Requirements:
From the listing below, pick out and copy every line that contains the word "options". Letter case matters.

Record list:
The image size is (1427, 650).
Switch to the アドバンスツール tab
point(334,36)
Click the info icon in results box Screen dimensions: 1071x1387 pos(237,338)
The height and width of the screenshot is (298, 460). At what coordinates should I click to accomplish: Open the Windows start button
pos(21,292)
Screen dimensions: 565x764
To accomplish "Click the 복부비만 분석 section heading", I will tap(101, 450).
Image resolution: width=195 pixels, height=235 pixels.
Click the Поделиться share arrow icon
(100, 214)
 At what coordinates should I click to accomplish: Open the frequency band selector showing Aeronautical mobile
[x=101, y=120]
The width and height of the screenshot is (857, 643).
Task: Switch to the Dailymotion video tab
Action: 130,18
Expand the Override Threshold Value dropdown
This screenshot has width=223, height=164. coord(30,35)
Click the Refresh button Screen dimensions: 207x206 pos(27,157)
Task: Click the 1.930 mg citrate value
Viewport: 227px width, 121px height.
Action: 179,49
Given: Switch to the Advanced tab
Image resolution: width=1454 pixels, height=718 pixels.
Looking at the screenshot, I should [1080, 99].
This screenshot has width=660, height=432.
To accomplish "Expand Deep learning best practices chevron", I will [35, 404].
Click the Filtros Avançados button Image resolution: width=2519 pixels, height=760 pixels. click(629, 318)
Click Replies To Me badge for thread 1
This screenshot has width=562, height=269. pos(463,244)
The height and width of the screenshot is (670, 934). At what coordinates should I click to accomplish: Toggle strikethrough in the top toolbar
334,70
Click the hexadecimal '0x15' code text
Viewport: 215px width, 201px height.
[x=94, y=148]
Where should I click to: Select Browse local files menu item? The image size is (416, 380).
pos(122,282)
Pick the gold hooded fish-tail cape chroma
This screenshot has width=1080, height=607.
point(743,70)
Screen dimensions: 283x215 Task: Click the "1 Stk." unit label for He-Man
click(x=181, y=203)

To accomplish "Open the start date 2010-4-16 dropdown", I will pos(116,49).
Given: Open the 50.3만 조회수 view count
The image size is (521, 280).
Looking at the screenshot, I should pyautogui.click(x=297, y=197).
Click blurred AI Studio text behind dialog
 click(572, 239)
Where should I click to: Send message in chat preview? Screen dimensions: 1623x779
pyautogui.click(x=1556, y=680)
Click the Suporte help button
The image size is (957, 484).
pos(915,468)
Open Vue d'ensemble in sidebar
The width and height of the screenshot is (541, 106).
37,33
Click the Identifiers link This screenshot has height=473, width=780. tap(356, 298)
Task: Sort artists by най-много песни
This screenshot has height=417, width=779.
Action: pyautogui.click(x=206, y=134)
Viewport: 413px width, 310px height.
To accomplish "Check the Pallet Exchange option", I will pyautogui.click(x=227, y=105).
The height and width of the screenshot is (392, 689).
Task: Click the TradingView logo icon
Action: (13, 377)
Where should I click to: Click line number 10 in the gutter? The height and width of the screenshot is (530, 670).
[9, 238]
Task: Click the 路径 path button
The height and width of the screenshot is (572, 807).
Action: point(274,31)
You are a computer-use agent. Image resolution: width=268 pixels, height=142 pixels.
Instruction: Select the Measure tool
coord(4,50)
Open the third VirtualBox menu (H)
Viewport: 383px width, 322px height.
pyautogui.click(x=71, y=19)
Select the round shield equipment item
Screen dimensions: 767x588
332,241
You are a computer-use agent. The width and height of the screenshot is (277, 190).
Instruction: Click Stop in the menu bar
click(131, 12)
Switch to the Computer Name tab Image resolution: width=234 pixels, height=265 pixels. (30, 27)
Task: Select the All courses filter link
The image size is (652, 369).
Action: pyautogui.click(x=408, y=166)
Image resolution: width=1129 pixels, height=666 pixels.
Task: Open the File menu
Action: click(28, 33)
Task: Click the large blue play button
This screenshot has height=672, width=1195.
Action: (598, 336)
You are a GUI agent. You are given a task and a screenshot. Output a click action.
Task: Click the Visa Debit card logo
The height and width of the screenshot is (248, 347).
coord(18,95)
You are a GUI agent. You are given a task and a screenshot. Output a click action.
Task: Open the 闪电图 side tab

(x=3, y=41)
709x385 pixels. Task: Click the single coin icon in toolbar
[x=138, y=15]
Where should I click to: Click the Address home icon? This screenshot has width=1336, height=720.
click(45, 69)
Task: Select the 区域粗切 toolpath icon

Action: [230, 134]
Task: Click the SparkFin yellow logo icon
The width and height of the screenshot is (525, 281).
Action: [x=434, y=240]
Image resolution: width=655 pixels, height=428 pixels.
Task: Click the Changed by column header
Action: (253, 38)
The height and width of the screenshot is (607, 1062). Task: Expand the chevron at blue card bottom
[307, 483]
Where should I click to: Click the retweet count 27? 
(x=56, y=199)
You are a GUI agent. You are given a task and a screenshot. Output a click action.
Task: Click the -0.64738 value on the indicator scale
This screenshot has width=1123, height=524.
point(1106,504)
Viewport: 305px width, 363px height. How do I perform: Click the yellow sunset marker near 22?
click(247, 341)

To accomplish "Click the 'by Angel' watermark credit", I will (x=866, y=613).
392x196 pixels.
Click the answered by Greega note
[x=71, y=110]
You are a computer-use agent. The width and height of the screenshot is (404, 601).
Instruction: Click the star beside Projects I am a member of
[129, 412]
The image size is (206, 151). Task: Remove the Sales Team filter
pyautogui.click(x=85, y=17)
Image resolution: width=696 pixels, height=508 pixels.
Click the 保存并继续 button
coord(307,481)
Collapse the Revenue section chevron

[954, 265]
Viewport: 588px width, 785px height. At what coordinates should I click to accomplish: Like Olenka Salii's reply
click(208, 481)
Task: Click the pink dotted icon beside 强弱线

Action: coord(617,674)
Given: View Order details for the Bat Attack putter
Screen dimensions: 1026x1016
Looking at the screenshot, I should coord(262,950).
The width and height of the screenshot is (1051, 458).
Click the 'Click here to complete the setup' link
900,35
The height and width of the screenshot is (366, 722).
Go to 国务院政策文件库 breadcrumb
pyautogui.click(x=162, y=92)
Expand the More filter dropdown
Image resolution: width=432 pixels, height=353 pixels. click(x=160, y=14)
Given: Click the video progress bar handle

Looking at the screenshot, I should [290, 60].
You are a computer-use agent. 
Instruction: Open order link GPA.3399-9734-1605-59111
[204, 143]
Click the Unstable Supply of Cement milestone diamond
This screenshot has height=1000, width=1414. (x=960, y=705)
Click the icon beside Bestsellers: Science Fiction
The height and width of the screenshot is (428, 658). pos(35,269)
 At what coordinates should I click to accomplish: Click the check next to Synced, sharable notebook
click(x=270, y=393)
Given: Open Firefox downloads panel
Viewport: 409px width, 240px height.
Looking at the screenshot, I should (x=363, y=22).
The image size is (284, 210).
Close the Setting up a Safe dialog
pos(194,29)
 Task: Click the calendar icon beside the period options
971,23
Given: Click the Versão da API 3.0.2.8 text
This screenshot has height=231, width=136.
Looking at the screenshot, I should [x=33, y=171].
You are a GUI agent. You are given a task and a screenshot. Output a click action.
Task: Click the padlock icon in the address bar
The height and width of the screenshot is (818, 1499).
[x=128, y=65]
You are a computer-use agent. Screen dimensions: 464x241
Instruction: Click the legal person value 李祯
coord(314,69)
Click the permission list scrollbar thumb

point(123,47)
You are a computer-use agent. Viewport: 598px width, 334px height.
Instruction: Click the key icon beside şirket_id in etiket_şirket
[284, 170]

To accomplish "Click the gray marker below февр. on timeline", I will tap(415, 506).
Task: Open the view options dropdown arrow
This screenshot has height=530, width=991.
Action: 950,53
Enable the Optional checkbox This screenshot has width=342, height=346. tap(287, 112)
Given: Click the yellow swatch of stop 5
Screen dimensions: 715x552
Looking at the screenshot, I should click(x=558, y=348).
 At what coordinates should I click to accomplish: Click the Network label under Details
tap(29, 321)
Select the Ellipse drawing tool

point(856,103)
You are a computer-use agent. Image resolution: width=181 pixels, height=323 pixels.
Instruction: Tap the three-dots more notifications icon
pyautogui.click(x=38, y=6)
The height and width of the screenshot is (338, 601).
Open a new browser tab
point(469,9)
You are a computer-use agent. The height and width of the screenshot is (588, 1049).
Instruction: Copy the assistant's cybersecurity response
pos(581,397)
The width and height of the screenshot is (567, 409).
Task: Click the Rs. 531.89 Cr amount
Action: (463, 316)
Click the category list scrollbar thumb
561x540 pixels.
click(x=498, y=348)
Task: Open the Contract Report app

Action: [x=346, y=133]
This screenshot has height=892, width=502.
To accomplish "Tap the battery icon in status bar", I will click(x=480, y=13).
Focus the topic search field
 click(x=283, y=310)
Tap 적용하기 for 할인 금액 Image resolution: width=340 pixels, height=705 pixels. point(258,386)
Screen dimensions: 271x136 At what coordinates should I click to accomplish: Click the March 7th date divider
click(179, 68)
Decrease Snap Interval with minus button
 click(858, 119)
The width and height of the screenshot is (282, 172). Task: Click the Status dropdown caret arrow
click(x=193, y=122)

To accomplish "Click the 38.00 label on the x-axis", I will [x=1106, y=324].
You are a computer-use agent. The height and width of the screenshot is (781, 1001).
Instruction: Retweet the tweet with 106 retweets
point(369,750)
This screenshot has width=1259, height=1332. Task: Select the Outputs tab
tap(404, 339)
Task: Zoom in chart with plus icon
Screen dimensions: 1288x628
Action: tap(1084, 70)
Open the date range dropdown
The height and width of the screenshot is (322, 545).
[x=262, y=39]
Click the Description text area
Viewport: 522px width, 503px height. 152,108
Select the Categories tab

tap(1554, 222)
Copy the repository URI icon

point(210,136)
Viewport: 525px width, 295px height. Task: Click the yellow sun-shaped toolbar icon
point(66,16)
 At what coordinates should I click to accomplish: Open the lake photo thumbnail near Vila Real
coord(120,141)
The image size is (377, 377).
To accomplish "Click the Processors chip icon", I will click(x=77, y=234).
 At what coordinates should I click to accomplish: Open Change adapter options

Final result:
 Task: Click the calendar icon beside the period options
Task: Open the view options dropdown arrow
 At what coordinates should I click to accomplish: Open Change adapter options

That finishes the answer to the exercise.